#### Selected excerpt
* * * *
I would love to have been in the room when playwright Lucy Prebble pitched her new show, A Very Expensive Poison, to The Old Vic. ‘Yeah, it’s a big political play about the murder of Alexander Litvinenko and what events like that teach us about the truth, justice and politics, but also it has a couple of musical numbers, some puppets and a massive gold penis’. An easy sell this perhaps was not.
Thankfully, though, the OV was buying and it opens Artistic Director Matthew Warchus’ fifth season in charge (and where has that time gone by the way) this week.
The first thing to say about A Very Expensive Poison is that if you’re looking for a taut political thriller or a James Graham-esque satire then you’re going to be disappointed. It is neither of those things, though it includes elements of both. Neither is it a polemic, though it has polemical scenes and speeches. It’s also not a comedy, a musical, a puppet show, immersive or verbatim, though bits of it are all of those things. It’s exact form is hard to pin down succinctly, as I’m very effectively proving, but as an overall package it is highly effective.
It’s approach to its weighty and serious subject matter is bold. Prebble has no interest in making a documentary and so has gone off in entirely her own direction. Thus the play is serious when it wants to be and sad when it wants to be but it’s also funny, silly and occasionally downright bizarre. Which is also true of the story it’s telling, of course. Nothing that happens in this play is an accident. The structure of the play lends itself to this perfectly, the idea being that the characters are telling the audience (and the police) their story directly, physically stepping out of the set and changing accents to narrate their own lives - and deaths. A lot of the play is direct address to the audience, which I suspect will prove a bit Marmite but I thought was really effective. For a play which is ultimately about a search for truth, it’s very powerful to have key characters’ truths delivered directly to the audience with no interlocutors whatsoever. Equally, in a play which is also about the relationship between the truth and power, it’s very impactful to hear the most powerful character on stage, The President, trying to discredit that truth. That he does much of this from a seat in the audience is really clever, doubly so since he sits in the equivalent seat that Stadler and Waldorf occupy in The Muppet Show!
* * * *
#### Task instructions
Return, word for word, the part of the review of A Very Expensive Poison that opens with the words containing "Thankfully, though, the" and closes with "is highly effective.".

#### Provided material
* * * *
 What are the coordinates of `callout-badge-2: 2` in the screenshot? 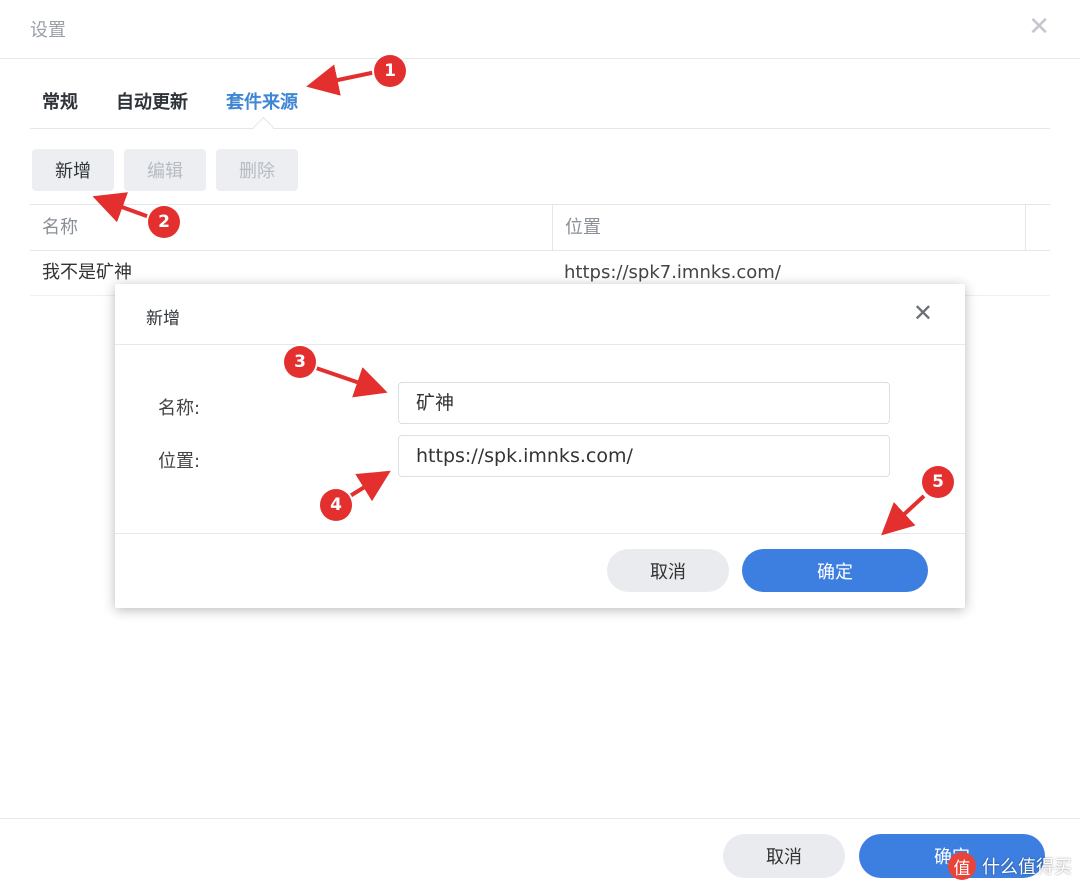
* * * *
#### Answer box
Thankfully, though, the OV was buying and it opens Artistic Director Matthew Warchus’ fifth season in charge (and where has that time gone by the way) this week.
The first thing to say about A Very Expensive Poison is that if you’re looking for a taut political thriller or a James Graham-esque satire then you’re going to be disappointed. It is neither of those things, though it includes elements of both. Neither is it a polemic, though it has polemical scenes and speeches. It’s also not a comedy, a musical, a puppet show, immersive or verbatim, though bits of it are all of those things. It’s exact form is hard to pin down succinctly, as I’m very effectively proving, but as an overall package it is highly effective.